**What you will do:** Skip pictures in the listing below; copy exactly the lines from the one with "Where should I click to: Select" through the one with "Image resolution: width=953", inclusive.
━━━━━ Source data
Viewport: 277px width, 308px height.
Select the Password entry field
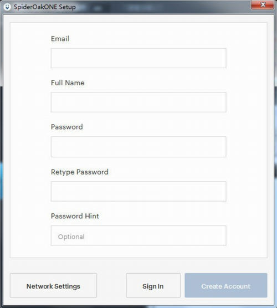click(139, 147)
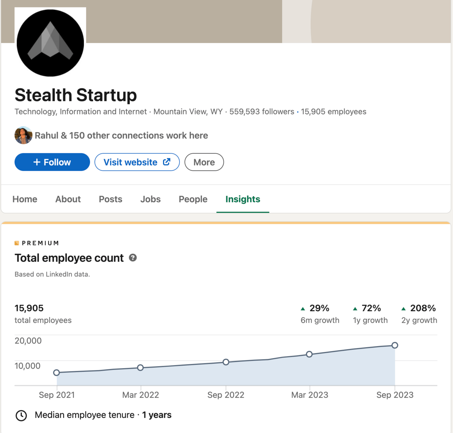Click the Premium badge icon
Screen dimensions: 453x433
coord(17,243)
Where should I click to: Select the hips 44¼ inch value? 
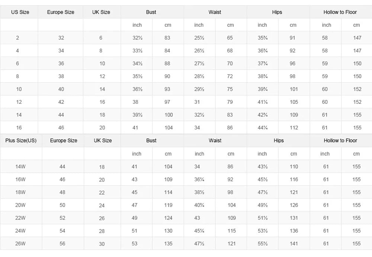pos(263,128)
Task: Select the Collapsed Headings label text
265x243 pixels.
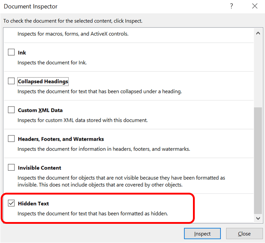Action: point(43,81)
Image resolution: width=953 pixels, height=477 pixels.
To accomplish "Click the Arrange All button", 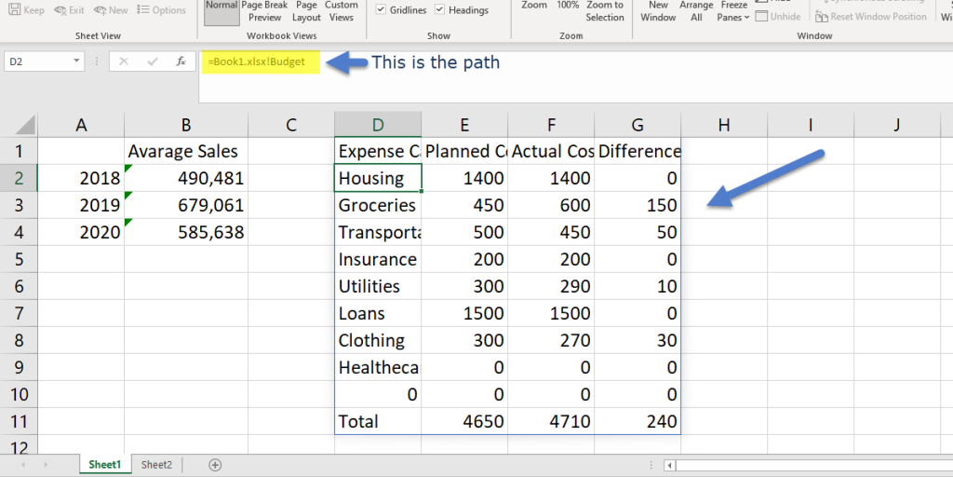I will point(696,11).
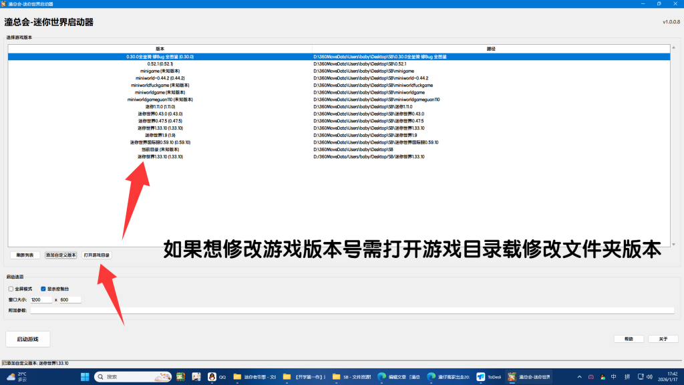Open the Windows Start menu

pos(85,376)
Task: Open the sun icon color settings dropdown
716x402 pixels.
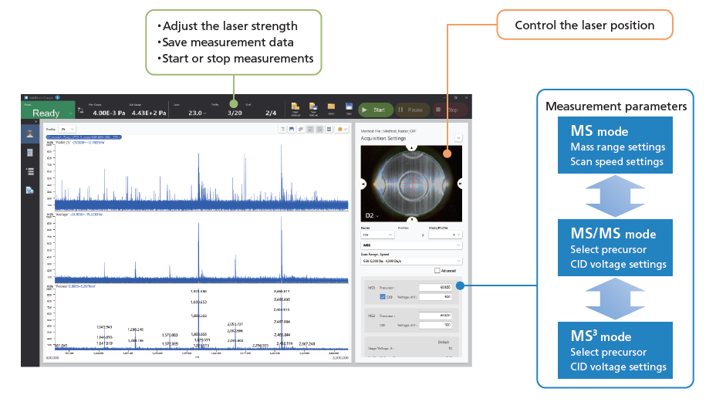Action: coord(343,130)
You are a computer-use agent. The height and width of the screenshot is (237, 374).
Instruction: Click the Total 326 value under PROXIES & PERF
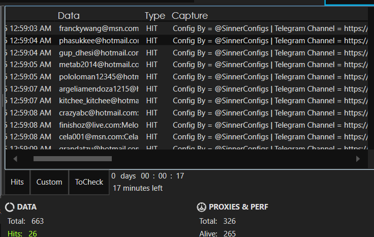229,221
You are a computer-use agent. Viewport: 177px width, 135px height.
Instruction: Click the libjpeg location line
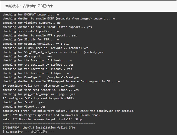click(x=38, y=65)
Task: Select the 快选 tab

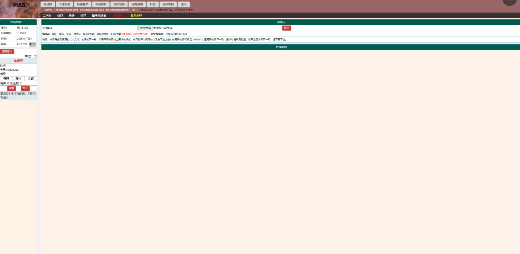Action: (x=72, y=16)
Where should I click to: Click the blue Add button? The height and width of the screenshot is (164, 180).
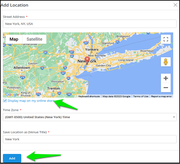click(x=12, y=158)
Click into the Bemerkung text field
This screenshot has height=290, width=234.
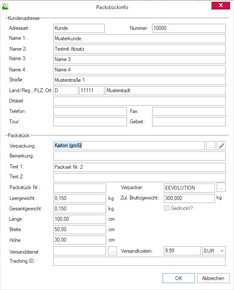point(140,156)
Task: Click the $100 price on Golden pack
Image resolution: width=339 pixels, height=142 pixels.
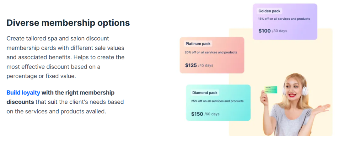Action: point(264,31)
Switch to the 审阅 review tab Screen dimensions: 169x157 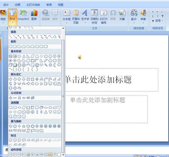coord(49,5)
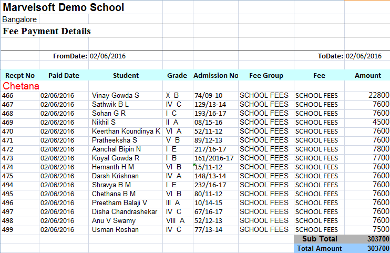Click the Recpt No column header
This screenshot has height=253, width=390.
[20, 75]
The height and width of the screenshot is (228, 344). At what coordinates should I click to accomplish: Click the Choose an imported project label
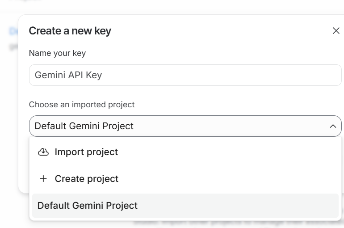[x=82, y=105]

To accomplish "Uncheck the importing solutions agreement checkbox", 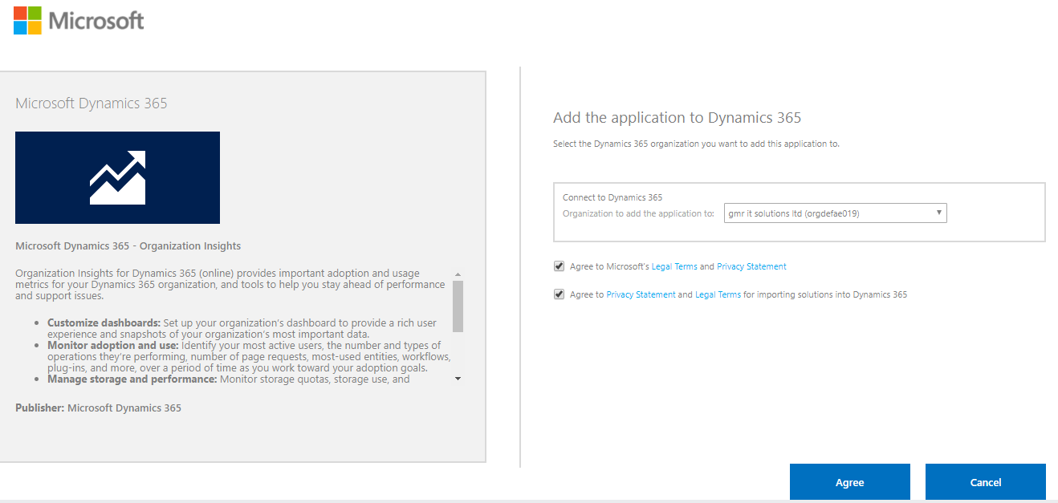I will tap(559, 294).
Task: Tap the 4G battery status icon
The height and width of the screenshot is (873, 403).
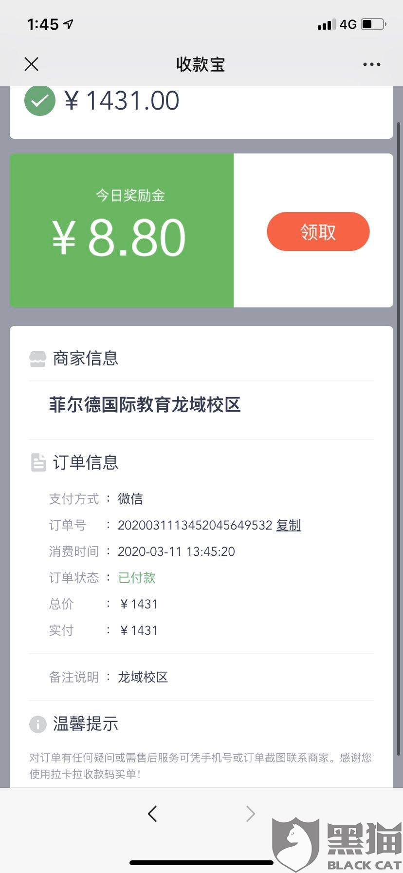Action: pos(374,24)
━━━━━━━━━━
**Result:**
Where should I click to: Select the hips 44¼ inch value? 
pos(263,128)
Task: Select the Collapsed Headings label text
265x243 pixels.
Action: point(43,81)
Image resolution: width=953 pixels, height=477 pixels.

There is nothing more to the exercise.